> _Required work_: Write back, word for word, the lines from the one containing "Open layout settings gear in toolbar" to the end of the listing below. Include nothing else, and no pictures.

..........

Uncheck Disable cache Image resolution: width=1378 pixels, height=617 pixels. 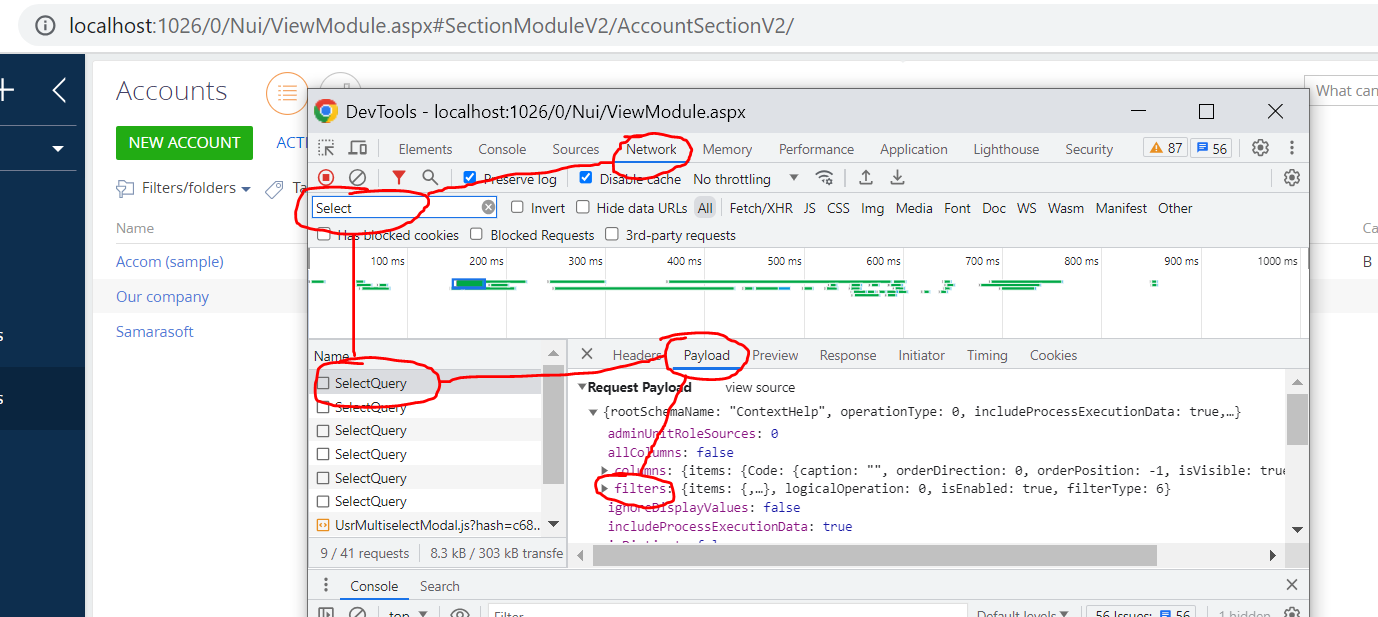[x=585, y=177]
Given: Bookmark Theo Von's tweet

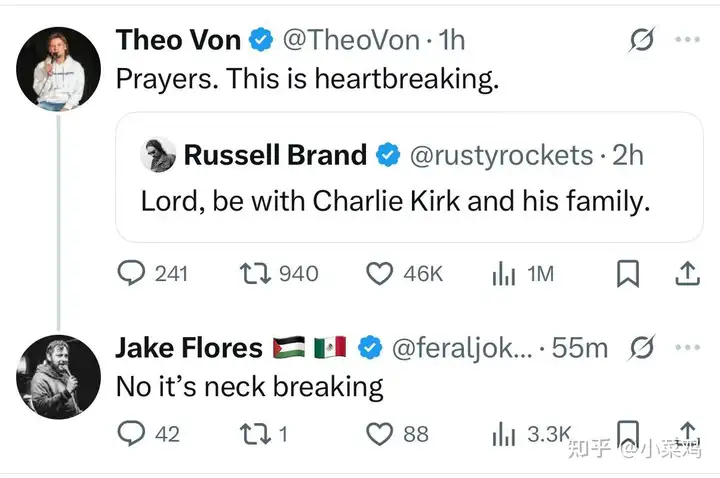Looking at the screenshot, I should [x=627, y=274].
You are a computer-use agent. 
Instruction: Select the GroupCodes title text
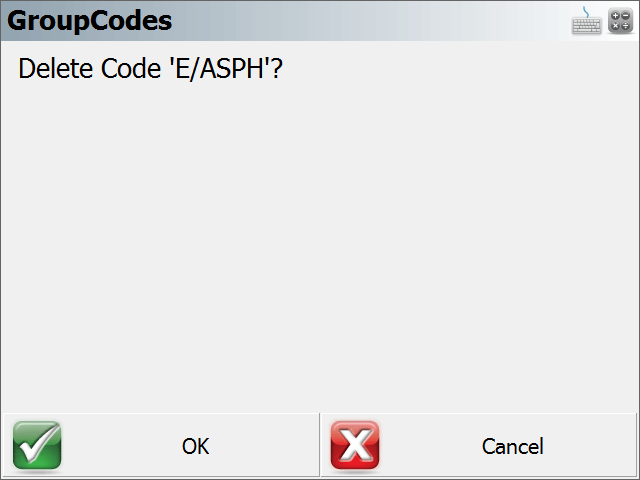[x=89, y=21]
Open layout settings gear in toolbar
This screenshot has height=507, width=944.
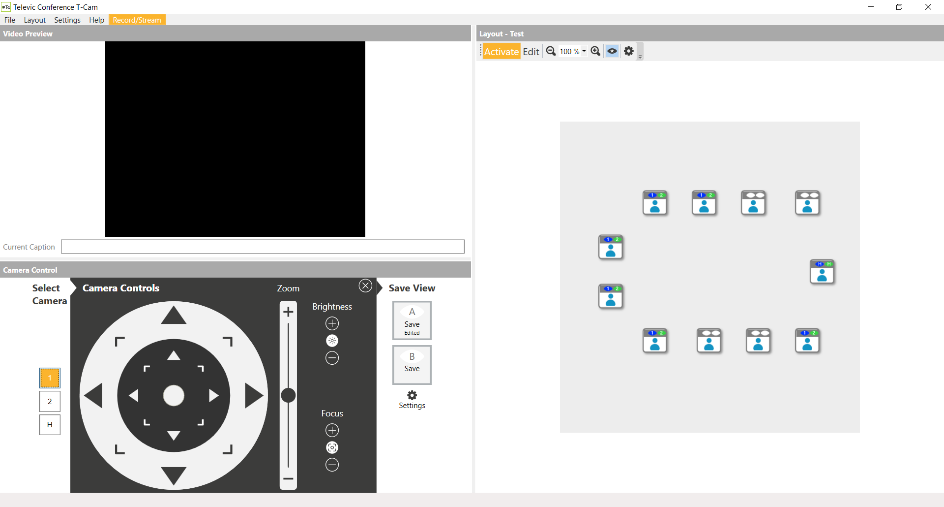pos(629,51)
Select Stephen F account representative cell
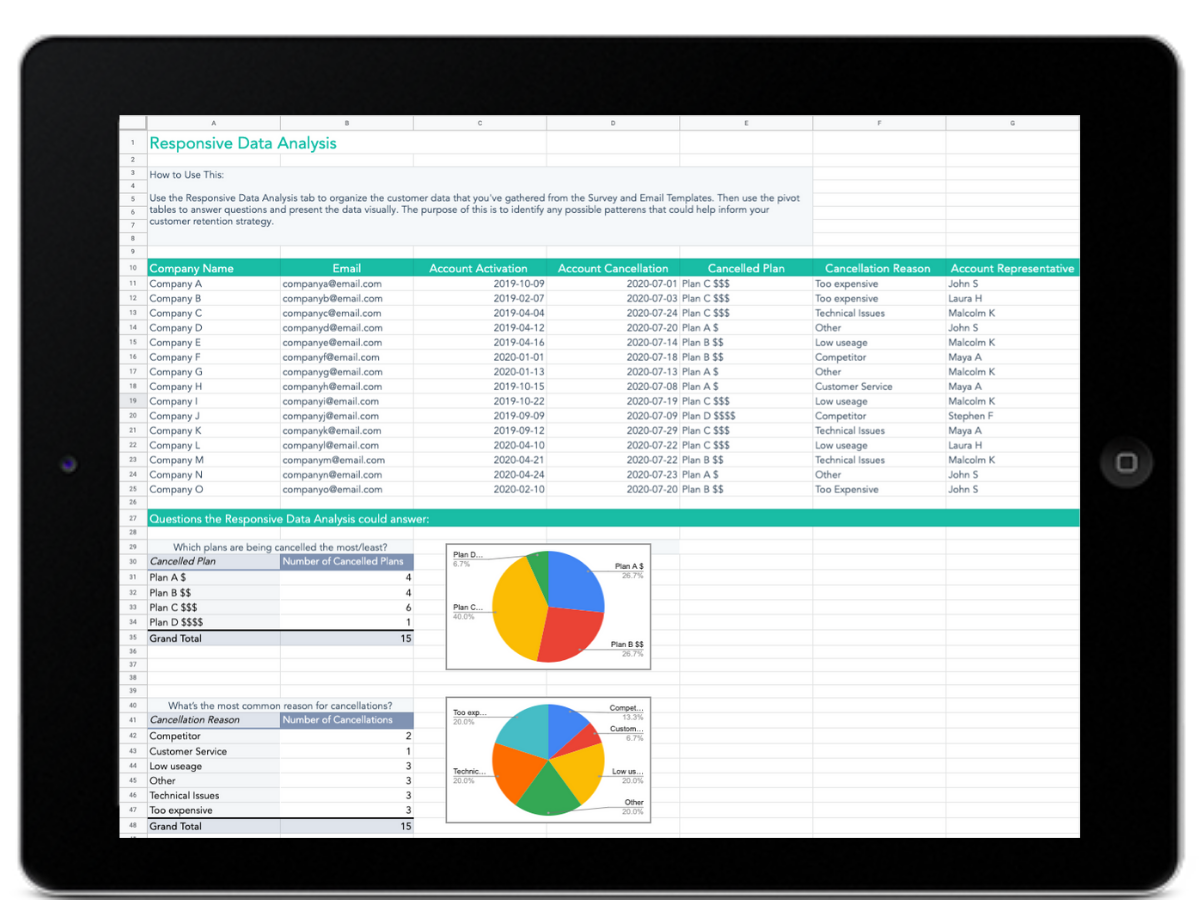Viewport: 1200px width, 900px height. [970, 416]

..........

> _Solution to this problem_:
Open layout settings gear in toolbar
This screenshot has height=507, width=944.
pos(629,51)
Select Stephen F account representative cell
Viewport: 1200px width, 900px height. [970, 416]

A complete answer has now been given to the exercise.